In the structure illustrated in FIG. 12A, the light-emitting layer 771, the light-emitting layer 772, and the light-emitting layer 773 preferably contain light-emitting substances that emit light of the same color. Specifically, the light-emitting layer 771, the light-emitting layer 772, and the light-emitting layer 773 can each contain a light-emitting substance that emits red (R) light (a so-called R\R\R three-unit tandem structure); the light-emitting layer 771, the light-emitting layer 772, and the light-emitting layer 773 can each contain a light-emitting substance that emits green (G) light (a so-called a G\G\G three-unit tandem structure); or the light-emitting layer 771, the light-emitting layer 772, and the light-emitting layer 773 can each contain a light-emitting substance that emits blue (B) light (a so-called B\B\B three-unit tandem structure). Note that in the structure illustrated in FIG. 12A, the light-emitting layer 771, the light-emitting layer 772, and the light-emitting layer 773 may contain light-emitting substances which emit light of different colors. The structure illustrated in FIG. 12A may exhibit white (W) light by mixing light emitted from the light-emitting layer 771, the light-emitting layer 772, and the light-emitting layer 773. In the structure illustrated in FIG. 12A, the layer 764 may be provided as a color filter as in FIG. 12D or FIG. 12F.

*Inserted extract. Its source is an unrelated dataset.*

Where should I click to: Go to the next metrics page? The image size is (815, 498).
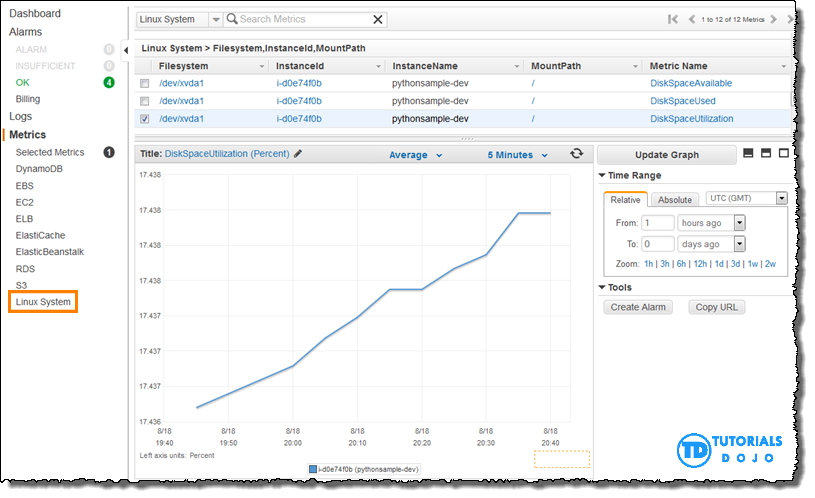[x=771, y=19]
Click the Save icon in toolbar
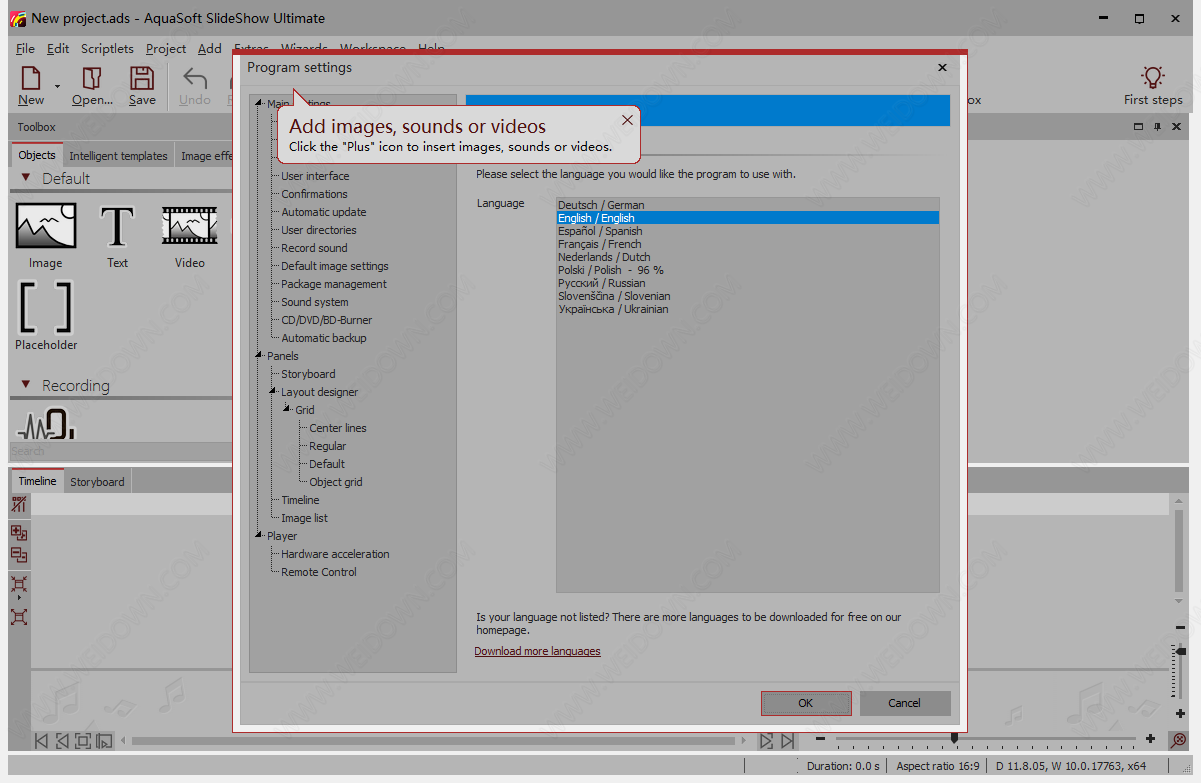 point(142,79)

Note that the structure containing the light-emitting substances that emit light of the same color is not limited to the above structure. For example, a light-emitting device with a tandem structure may be employed in which light-emitting units each including a plurality of light-emitting substances are stacked as illustrated in FIG. 12B. FIG. 12B illustrates a structure in which a plurality of light-emitting units (the light-emitting unit 763a and the light-emitting unit 763b) are connected in series with the charge-generation layer 785 therebetween. The light-emitting unit 763a includes the layer 780a, a light-emitting layer 771a, a light-emitting layer 771b, a light-emitting layer 771c, and the layer 790a. The light-emitting unit 763b includes the layer 780b, a light-emitting layer 772a, a light-emitting layer 772b, a light-emitting layer 772c, and the layer 790b.

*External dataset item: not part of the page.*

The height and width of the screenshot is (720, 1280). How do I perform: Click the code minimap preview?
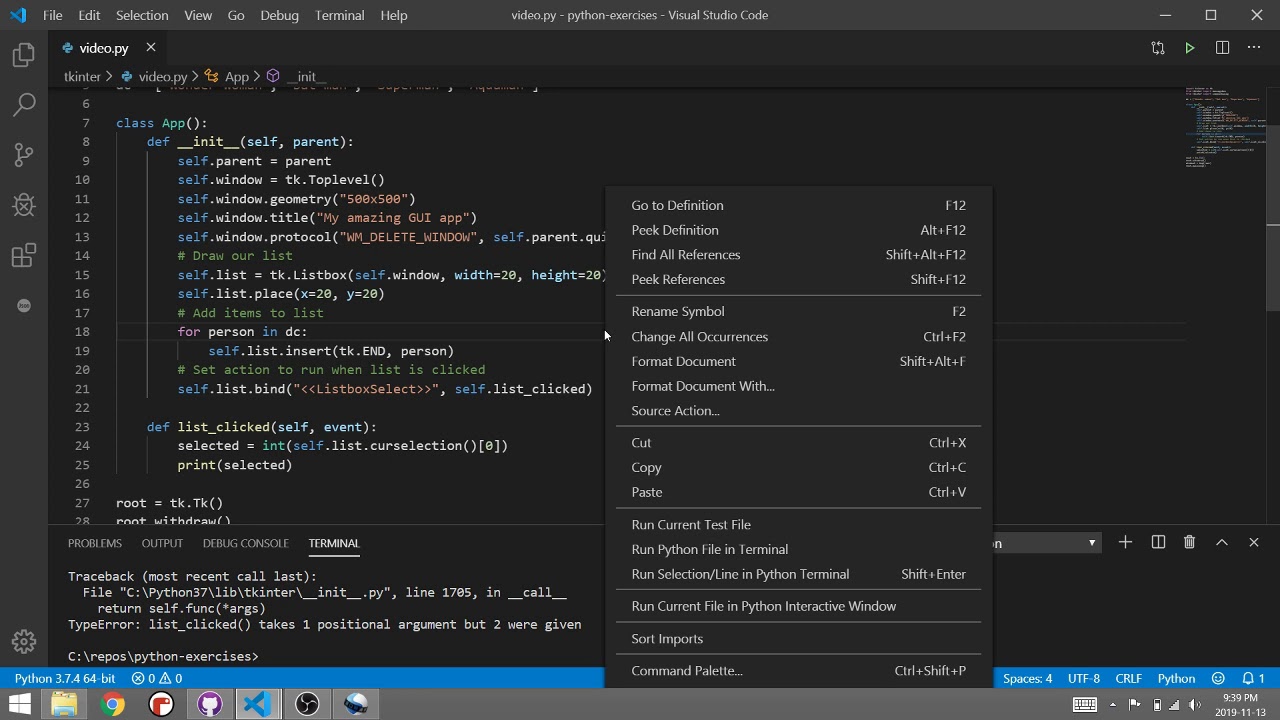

In the structure illustrated in FIG. 12B, emission colors of the light-emitting layer 771a, the light-emitting layer 771b, and the light-emitting layer 771c are mixed so that white (W) light emission can be performed. In addition, emission colors of the light-emitting layer 772a, the light-emitting layer 772b, and the light-emitting layer 772c are mixed so that white (W) light emission can be performed. That is, the structure illustrated in FIG. 12C is a two-unit tandem structure of WWW. Note that there is no particular limitation on the stacking order of the light-emitting layer 771a, the light-emitting layer 771b, and the light-emitting layer 771c. Similarly, there is no particular limitation on the stacking order of the light-emitting layer 772a, the light-emitting layer 772b, and the light-emitting layer 772c. The practitioner can select the optimal stacking order as appropriate. Although not illustrated, a three-unit tandem structure of W\WWW or a tandem structure with four or more units may be employed.

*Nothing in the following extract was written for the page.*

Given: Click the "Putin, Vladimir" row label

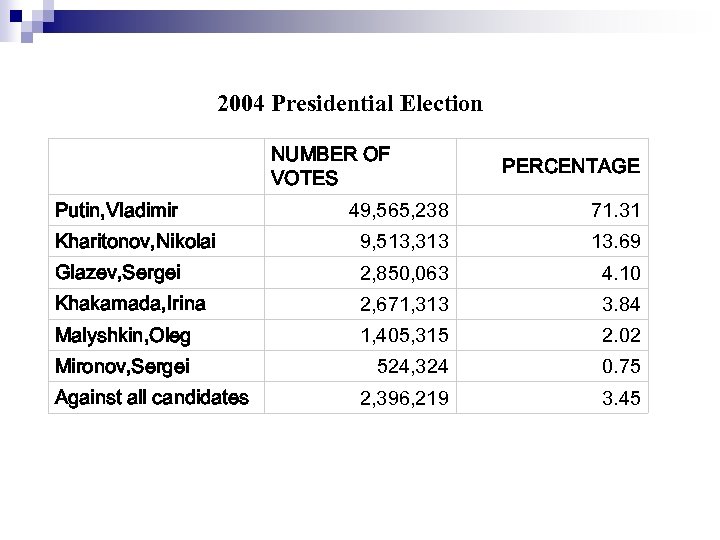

The following structure can be given as the light-emitting device having a tandem structure: a B\Y two-unit tandem structure including a light-emitting unit that emits yellow (Y) light and a light-emitting unit that emits blue (B) light; an RG\B two-unit tandem structure including a light-emitting unit that emits red (R) light and green (G) light and a light-emitting unit that emits blue (B) light; a B\Y\B three-unit tandem structure including a light-emitting unit that emits blue (B) light, a light-emitting unit that emits yellow (Y) light, and a light-emitting unit that emits blue (B) light in this order; a B\YG\B three-unit tandem structure including a light-emitting unit that emits blue (B) light, a light-emitting unit that emits yellow green (YG) light, and a light-emitting unit that emits blue (B) light in this order; and a B\G\B three-unit tandem structure including a light-emitting unit that emits blue (B) light, a light-emitting unit that emits green (G) light, and a light-emitting unit that emits blue (B) light in this order.

As illustrated in FIG. 12C, a light-emitting unit including one light-emitting substance and a light-emitting unit including a plurality of light-emitting substances may be used in combination.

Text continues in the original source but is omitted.